- _Dataset_:
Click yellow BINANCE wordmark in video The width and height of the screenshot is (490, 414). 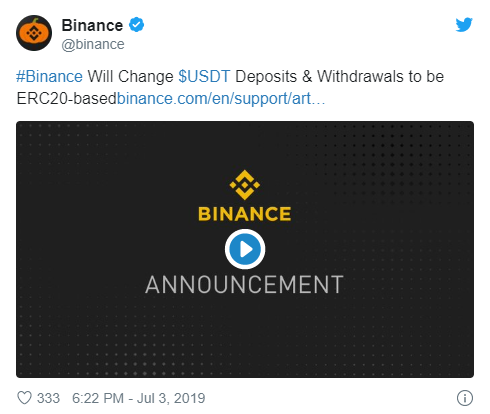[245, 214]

==

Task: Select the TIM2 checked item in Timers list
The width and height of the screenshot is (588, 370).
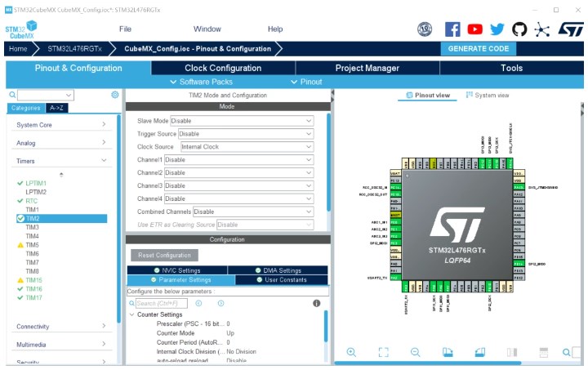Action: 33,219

* * *

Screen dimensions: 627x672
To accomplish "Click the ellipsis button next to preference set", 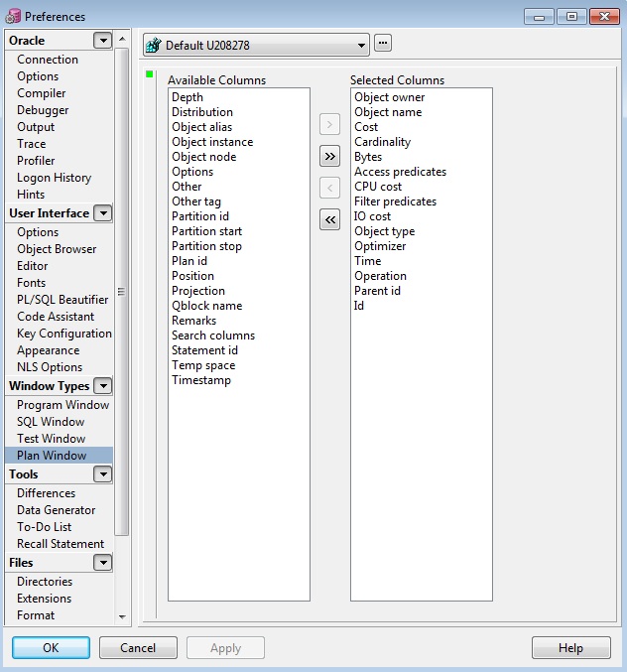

- _Your task_: Every line above in the stretch from the one with "Screen dimensions: 627x672" through the one with "the ellipsis button" is to be transcribed exactly, ends included. No picture is copied.

- _Task answer_:
Screen dimensions: 627x672
To accomplish "Click the ellipsis button next to preference set", 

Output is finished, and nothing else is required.